さよならを教えて 〜Comment te dire adieu〜
「あれからも、島村先生とは別れたきりなんだろ?」
菅野先生は茂樹の教育係でもあったため、司法修習の頃は三人で呑みに行ったこともある。
その際に、お酒の弱い茂樹が、まんまと菅野先生の「誘導尋問」に乗せられて(まぁ、すでに凄腕弁護士の片鱗を見せていたけれども)わたしと大学時代に付き合っていたことを吐ったのだ。

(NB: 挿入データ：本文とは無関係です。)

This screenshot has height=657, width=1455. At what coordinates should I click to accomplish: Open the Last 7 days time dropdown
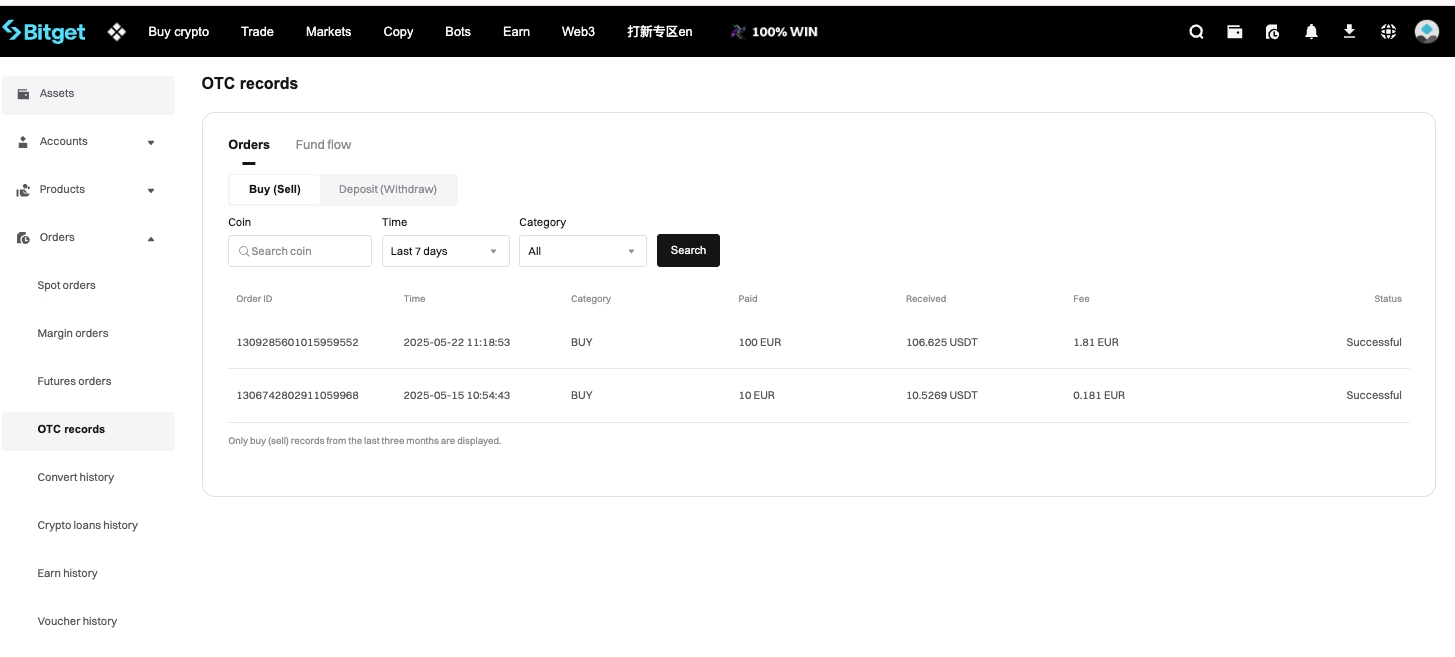click(445, 251)
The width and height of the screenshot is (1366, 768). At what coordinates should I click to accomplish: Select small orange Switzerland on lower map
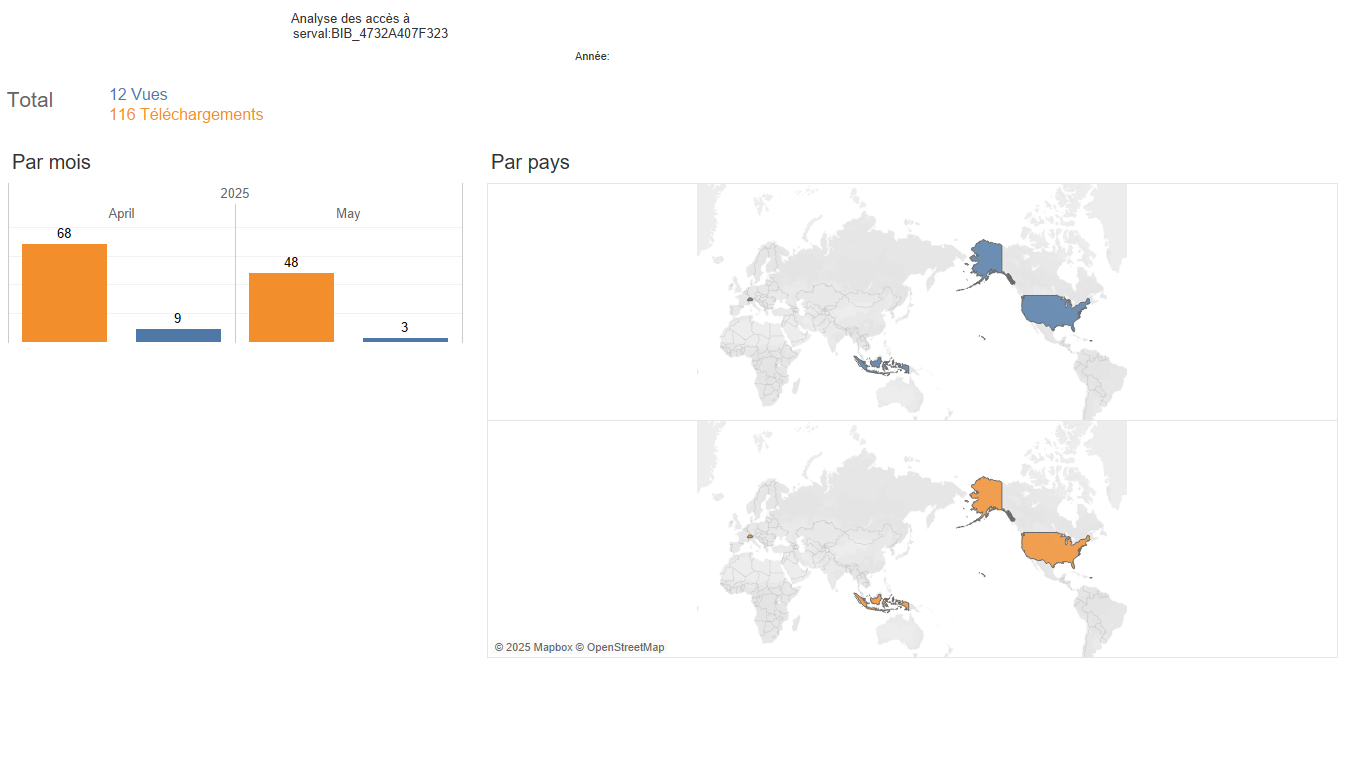pyautogui.click(x=749, y=535)
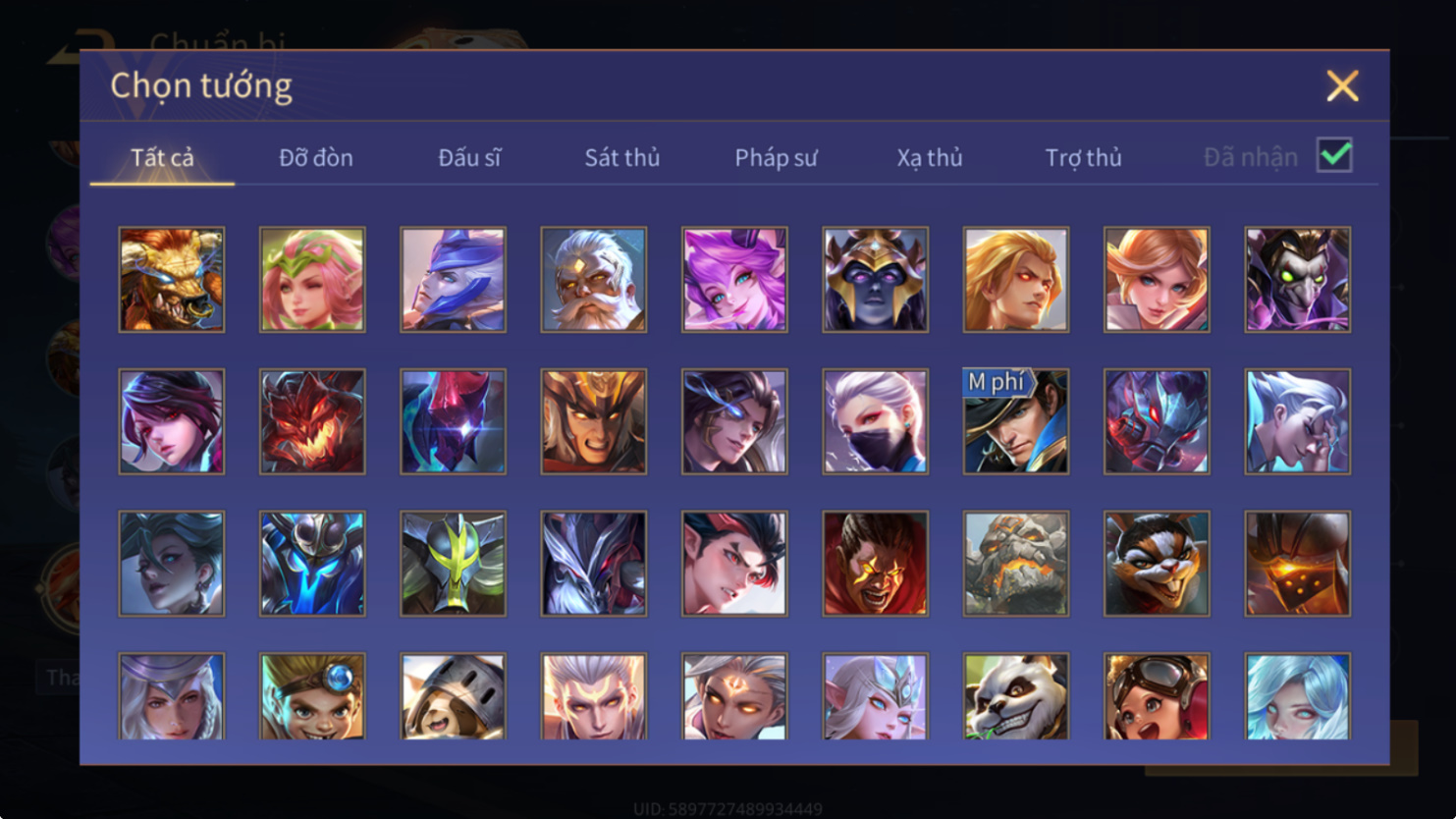Select the masked white-haired ninja hero
The width and height of the screenshot is (1456, 819).
click(876, 421)
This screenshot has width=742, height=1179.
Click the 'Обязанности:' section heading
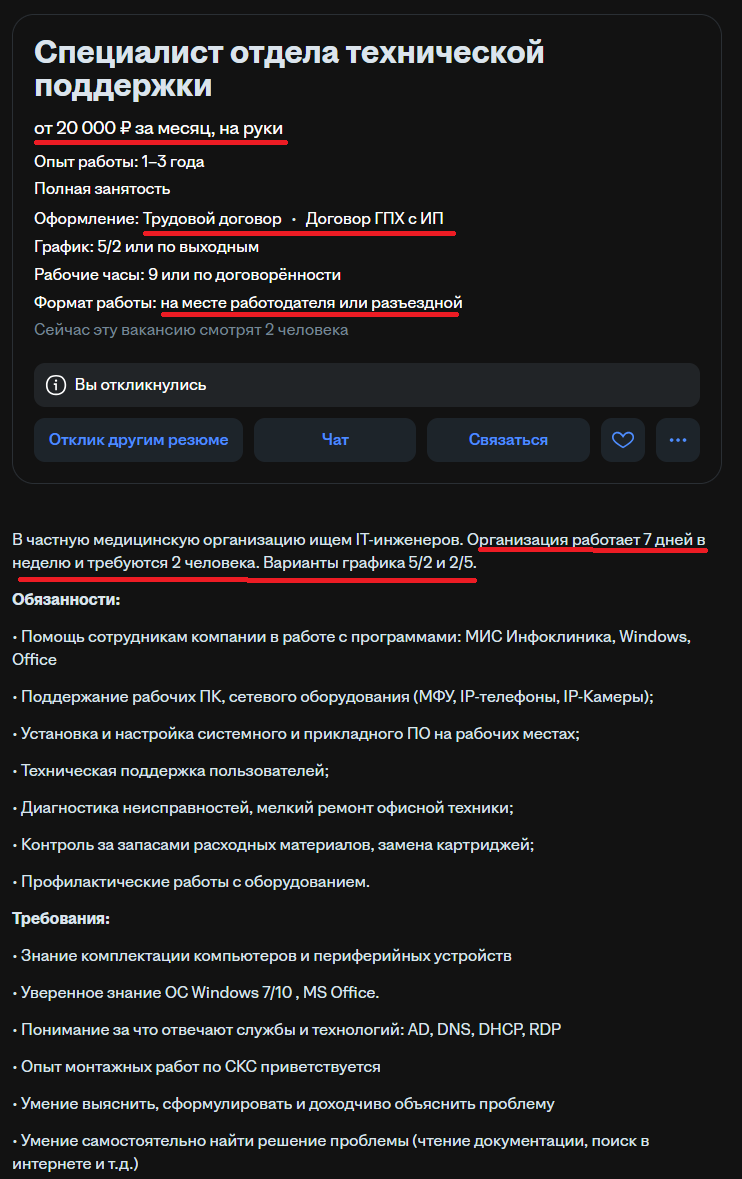69,601
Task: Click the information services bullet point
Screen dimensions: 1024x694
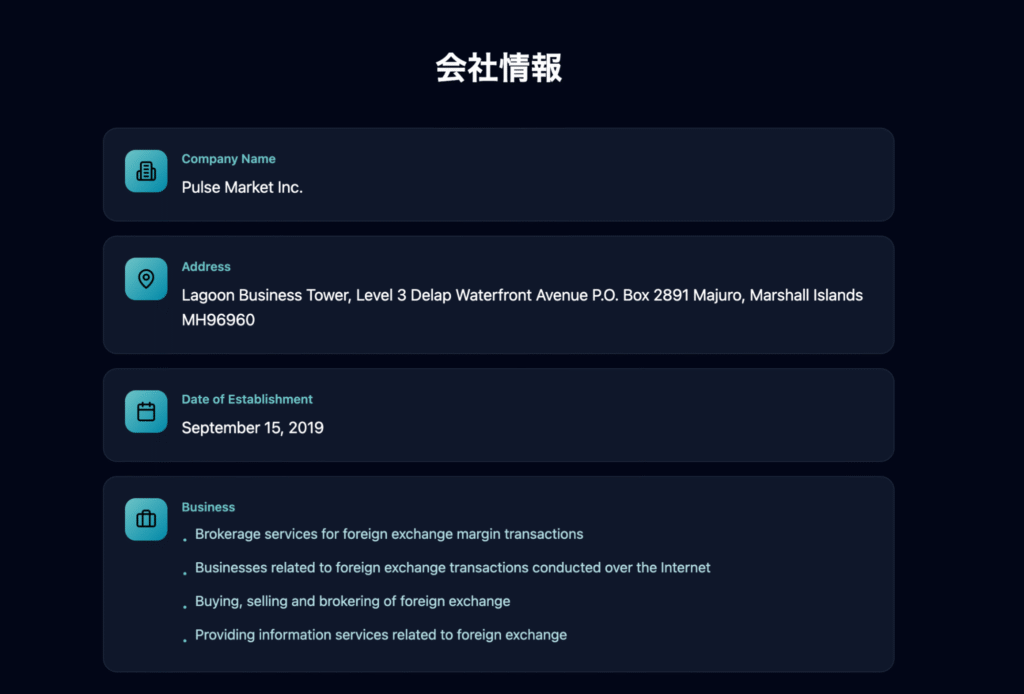Action: point(381,635)
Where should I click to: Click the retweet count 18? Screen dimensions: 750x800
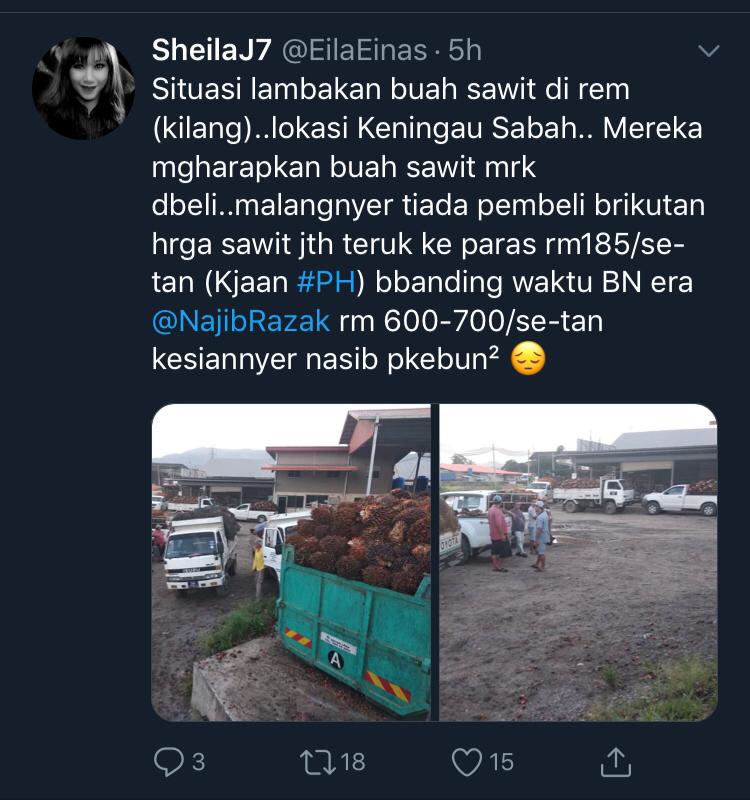tap(353, 762)
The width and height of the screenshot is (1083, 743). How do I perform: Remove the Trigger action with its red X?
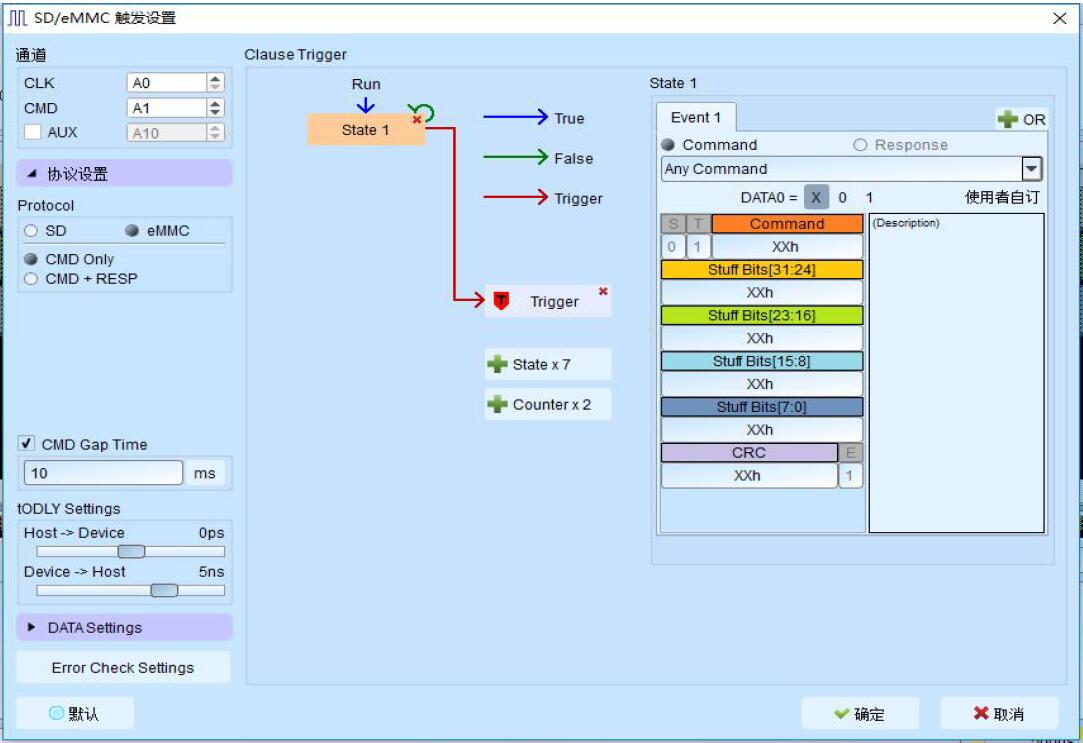(x=602, y=291)
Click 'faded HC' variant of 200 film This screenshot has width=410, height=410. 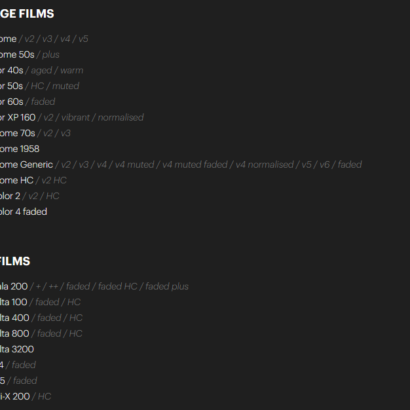(117, 286)

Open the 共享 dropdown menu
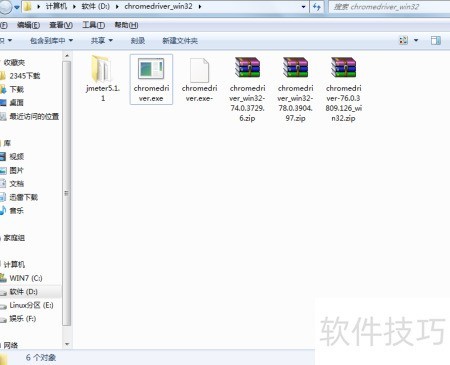tap(102, 41)
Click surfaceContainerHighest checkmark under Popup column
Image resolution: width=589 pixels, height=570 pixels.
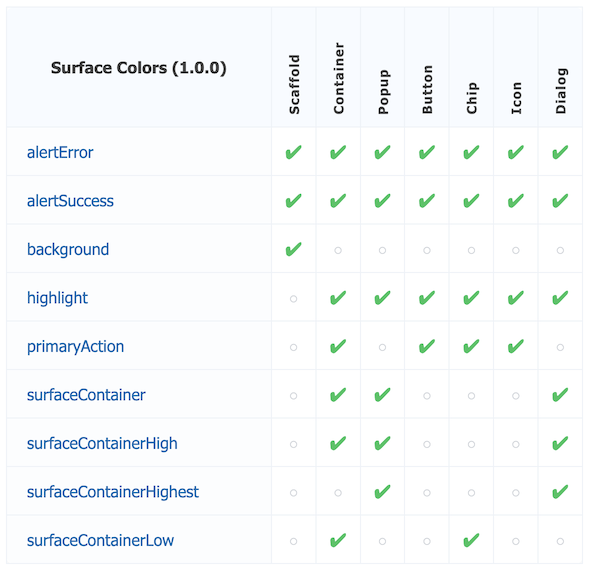tap(382, 491)
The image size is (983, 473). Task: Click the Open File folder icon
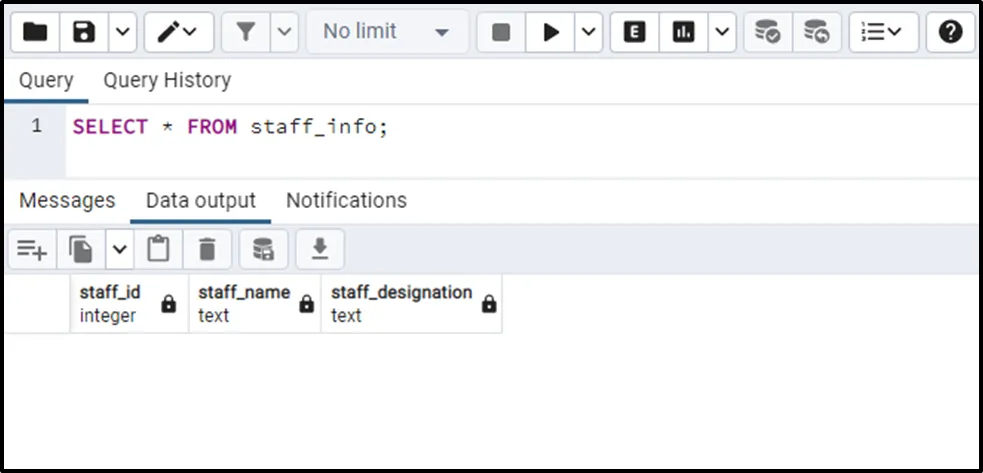[35, 32]
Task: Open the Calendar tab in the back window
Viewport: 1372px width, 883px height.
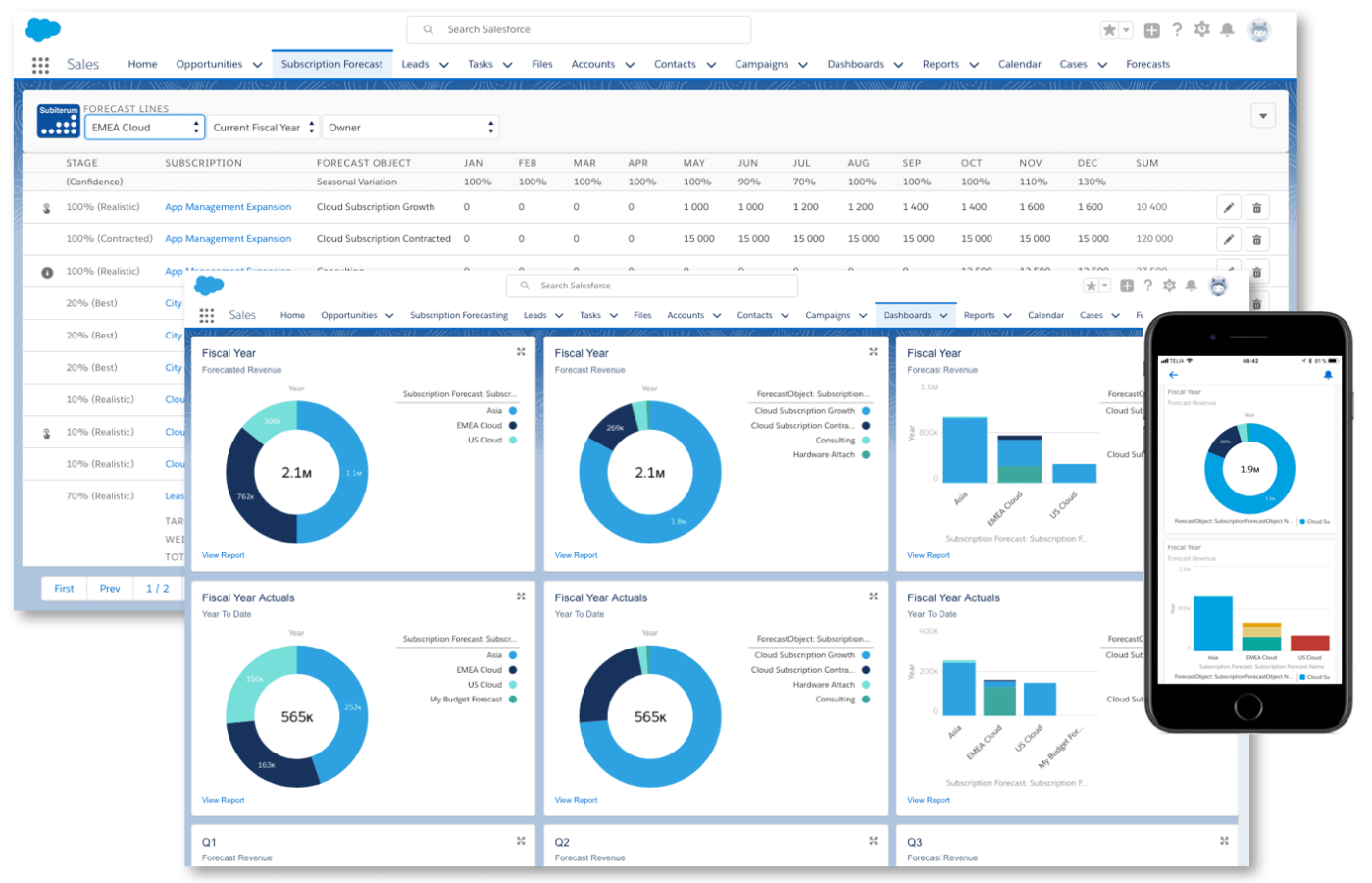Action: pos(1019,65)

——あの頃は、茂樹も『おい、島村っ!』って呼ばれてたけどね。
(ちなみに、なんでもソツなくこなすヤツは、わたしと違って菅野先生からほとんど叱られることなかったけれども……)
「それとも……ほかに付き合ってる男がいるとか?」
「まさかっ!」
わたしは思わす声を荒げた。
「このブラック企業並みの激務の中で、彼氏なんてつくれるはずないじゃないですかっ」
いったいどこで「出逢い」があるというのだ。
土曜日に休日出勤してまで働いているというのに……
そんなふうに激務にどっぷり浸かっていたら、花の二十代が瞬く間に過ぎ去っていったというのに……
「それに菅野先生だって、お互いさまじゃないですか。
だから、わたしに偽でもいいから彼女役を引き受けてもらいたいっていうことですよね?」
「えっ、おれは『お試しで』とは言ったけど、『偽の彼女役』を頼んだ覚えはないよ」
——えっ、そうなの?
「でも、ご実家の縁談話を断りたいから『手近』なわたしにIT法務を教えたり斎藤を貸し出したりっていう交換条件を提示してまで、なんとか回避したいんじゃないんですか?」
「身も蓋もない言い方だなぁ……」
菅野先生は天を仰いで嘆息する。
きっと図星だからに違いない。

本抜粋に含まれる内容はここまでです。